By March 29, 2016Commentary

Physicians are inundated with performance reporting and performance incentive plans.  One goal of these should be to provide doctors with information which actually helps them improve in areas where they may be deficient.  A report from the Agency for Healthcare Research and Quality examines how to best design physician feedback reports.  (AHRQ Report)   The purposes of feedback reports include creating awareness about best practices and about new clinical treatments and diagnostics which should be used; helping doctors assess performance, in general and against standards or against peer performance; providing information to aid in quality improvement efforts; motivating efforts to improve, partially through peer competition; and, through an ongoing time series of reports, to provide guidance on the results of past improvement programs and where gaps still remain.  Research suggests that the design of feedback reports is important; some appear to have no impact and others seem to spur substantial change in performance.  The AHRQ report suggests four critical aspects of feedback report design:  identifying a clinical focus; ensuring underlying data supports aims of report; optimizing user functionality and delivering the report in a way that creates the greatest impact.

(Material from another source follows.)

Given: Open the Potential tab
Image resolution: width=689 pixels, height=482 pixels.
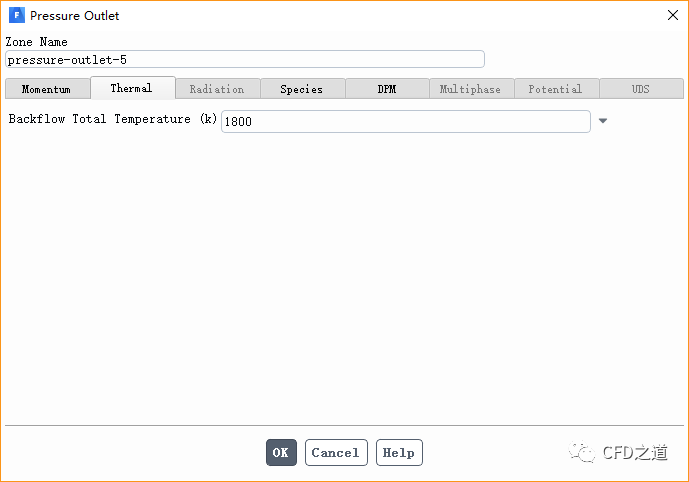Looking at the screenshot, I should pos(556,89).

Relevant research findings include that the measures reported on should be perceived as important by the doctor;  that the area targeted by the measure should be one that has relatively low baseline performance, giving an opportunity for improvement, and that the measure can actually be affected by physician behavior and the behavior change is simple.  In regard to data, it should be viewed as credible according to usual research standards, including timeliness, adequate sample sizes, transparent methods and appropriate case mix adjustments.  Usability is enhanced by having performance displayed next to a good comparator or benchmark; a goal is presented for desired performance and recommendations for an improvement plan are provided.  The report should make it easy to identify where the physician has a performance gap.  Use of effective graphics is important, as is an ability to drill down beneath summary feedback and to tailor analysis.  Delivery of feedback may be unitary or multistage.  Multistage may be appropriate when more complex clinical change is needed to improve performance or the physician has not been involved in feedback reporting before.  Generally, delivery of feedback is more effective when it includes a verbal review from a trusted source, it is routinized and it is part of a larger quality improvement effort.

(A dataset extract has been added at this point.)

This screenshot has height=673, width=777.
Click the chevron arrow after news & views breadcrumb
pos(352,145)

One problem which should be addressed is that so many payers and other groups are measuring performance and providing reports that it adds administrative burden, confuses doctors, and leads to contradictory feedback.  Data should be combined and one feedback report across all payers should be given to a physician.  A combined data-gathering, analysis and feedback approach is also more credible since in would cover a greater proportion of the care delivered by the doctor.  This AHRQ Report provides a lot of valuable information, particularly in light of the ever-expanding role of performance reporting and pay-for-performance systems.